Microbubbles (MBs) are bubbles smaller than one hundredth of a millimetre in diameter, but larger than one micrometre. They have widespread application in industry, life science, and medicine. The composition of the bubble shell and filling material determine important design features such as buoyancy, crush strength, thermal conductivity, and acoustic properties.

They are used in medical diagnostics as a contrast agent for ultrasound imaging.[1] The gas-filled microbubbles, typically air or perfluorocarbon, oscillate and vibrate when a sonic energy field is applied and may reflect ultrasound waves. This distinguishes the microbubbles from surrounding tissues. In practice, because gas bubbles in liquid lack stability and would therefore quickly dissolve, microbubbles must be encapsulated with a solid shell. The shell is made from either a lipid or a protein such as Optison microbubbles which consist of perfluoropropane gas encapsulated by a serum albumin shell. Materials having a hydrophilic outer layer to interact with the bloodstream and a hydrophobic inner layer to house the gas molecules are the most thermodynamically stable. Air, sulfur hexafluoride, and perfluorocarbon gases all can serve as the composition of the MB interior. For increased stability and persistence in the bloodstream, gases with high molecular weight as well as low solubility in the blood are attractive candidates for MB gas cores.[2]

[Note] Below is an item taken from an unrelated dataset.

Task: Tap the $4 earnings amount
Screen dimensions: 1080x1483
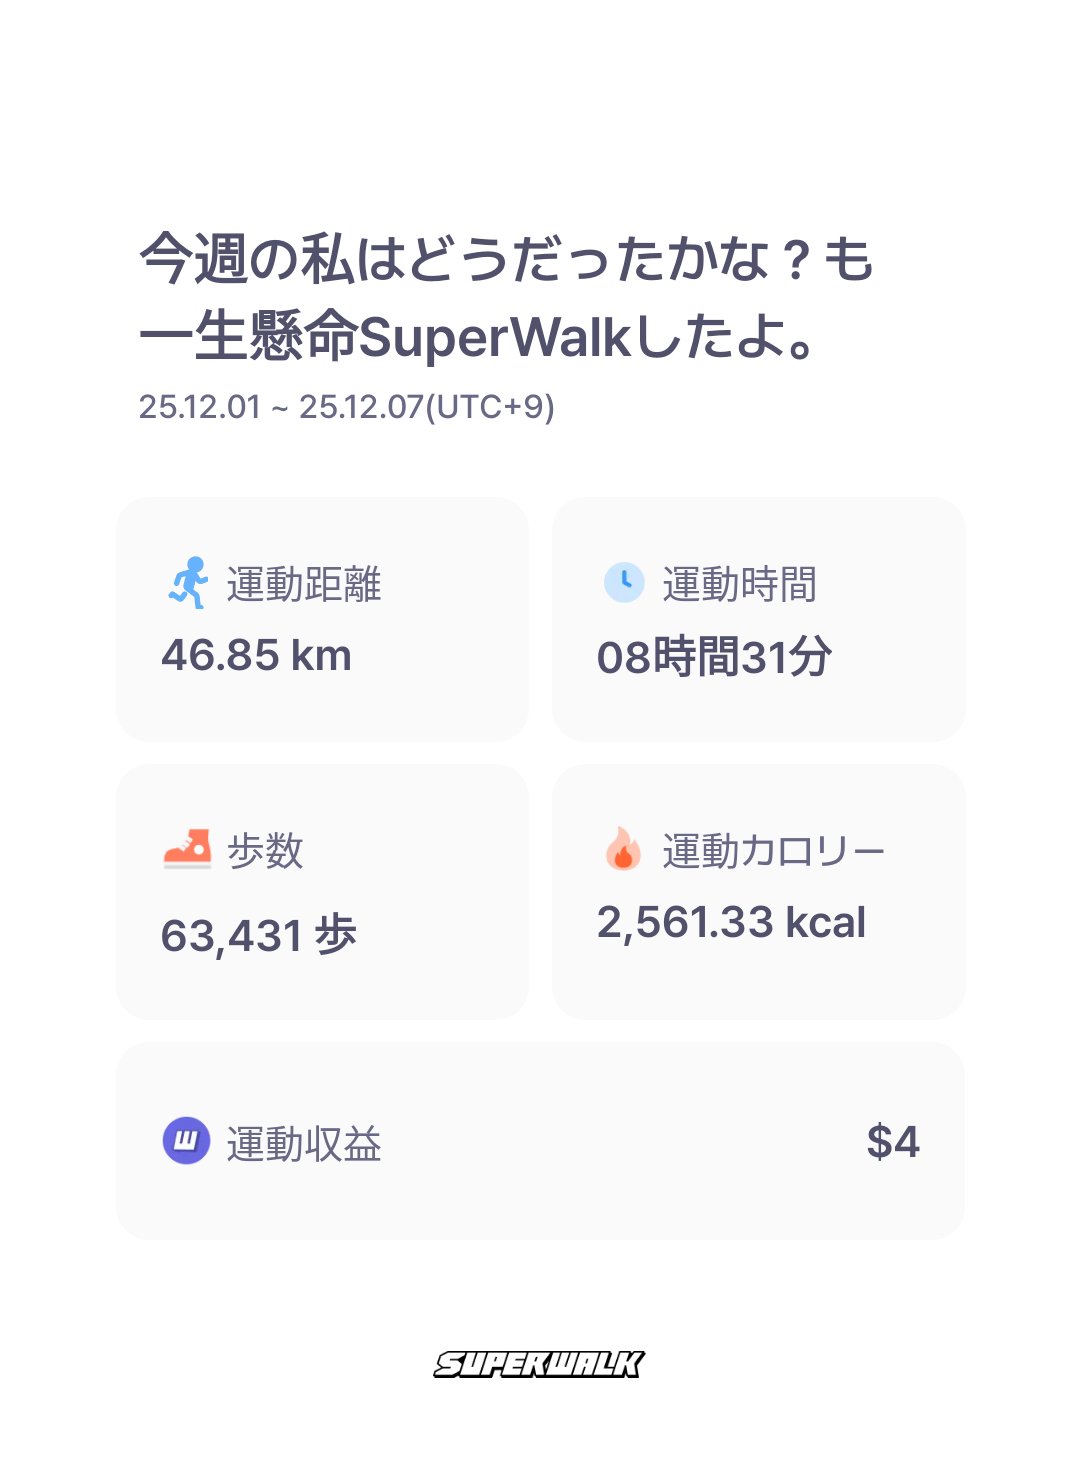Action: [x=892, y=1142]
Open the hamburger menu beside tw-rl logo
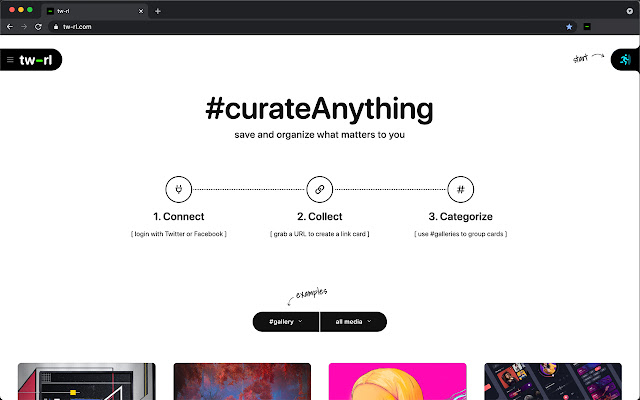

Microbubbles may be used for drug delivery,[3] biofilm removal,[4] membrane cleaning[5]/biofilm control and water/waste water treatment purposes.[6] They are also produced by the movement of a ship’s hull through water, creating a bubble layer; this may interfere with the use of sonar because of the tendency of the layer to absorb or reflect sound waves.[7]

Acoustic Response

Contrast in ultrasound imaging relies on the difference in acoustic impedance, a function of both the speed of the ultrasound wave and the density of the tissues,[8] between tissues or regions of interest.[2] As the sound waves induced by ultrasound interact with a tissue interface, some of the waves are reflected back to the transducer. The larger the difference, the more waves are reflected, and the higher the signal to noise ratio. Hence, MBs, which have a core with a density orders of magnitude lower than and compress more readily than the surrounding tissues and blood, afford high contrast in imaging.[2]

Therapeutic Application

Physical Response

When exposed to ultrasound, MBs oscillate in response to the incoming pressure waves in one of two ways. With lower pressures, higher frequencies, and larger MB diameter, MBs oscillate, or cavitate, stably.[2]  This causes microstreaming near the surrounding vasculature and tissues, inducing shear stresses that can create pores on the endothelial layer.[9] This pore formation enhances endocytosis and permeability.[9] At lower frequencies, higher pressures, and lower microbubble diameter, MBs oscillate inertially; they expand and contract violently, ultimately leading to microbubble collapse.[10] This phenomenon can create mechanical stresses and microjets along the vascular wall, which has been shown to disrupt tight cellular junctions as well as induce cellular permeability.[9] Extremely high pressures cause small vessel destruction, but the pressure can be tuned to only create transient pores in vivo.[2][10] MB destruction serves as a desirable method for drug delivery vehicles. The resulting force from destruction can dislodge the therapeutic payload present on the microbubble and simultaneously sensitize the surrounding cells for drug uptake.[10]

Drug Delivery

MBs can serve as drug delivery vehicles in a variety of methods. The most notable of these include: (1) incorporating a lipophilic drug to the lipid monolayer, (2) attaching nanoparticles and liposomes to the microbubble surface, (3) enveloping the microbubble within a larger liposome, and (4) electrostatically bonding nucleic acids to the MB surface.[2][11][12][13]

I. Lipophilic Drugs

MBs can facilitate the local targeting of hydrophobic drugs through the incorporation of these agents into the MB lipid shell.[14][15][16][17][18][19][20][21] This encapsulation technique reduces systemic toxicity,  increases drug localization, and improves the solubility of hydrophobic drugs.[15] For increased localization, a targeting ligand can be appended to the exterior of the MB.[16][17][19][20][21] This improves treatment efficacy.[17] One drawback of the lipid-encapsulated MB as a drug delivery vehicle is its low payload efficacy. To combat this, an oil shell can be incorporated to the interior of the lipid monolayer to enhance payload efficacy.[22]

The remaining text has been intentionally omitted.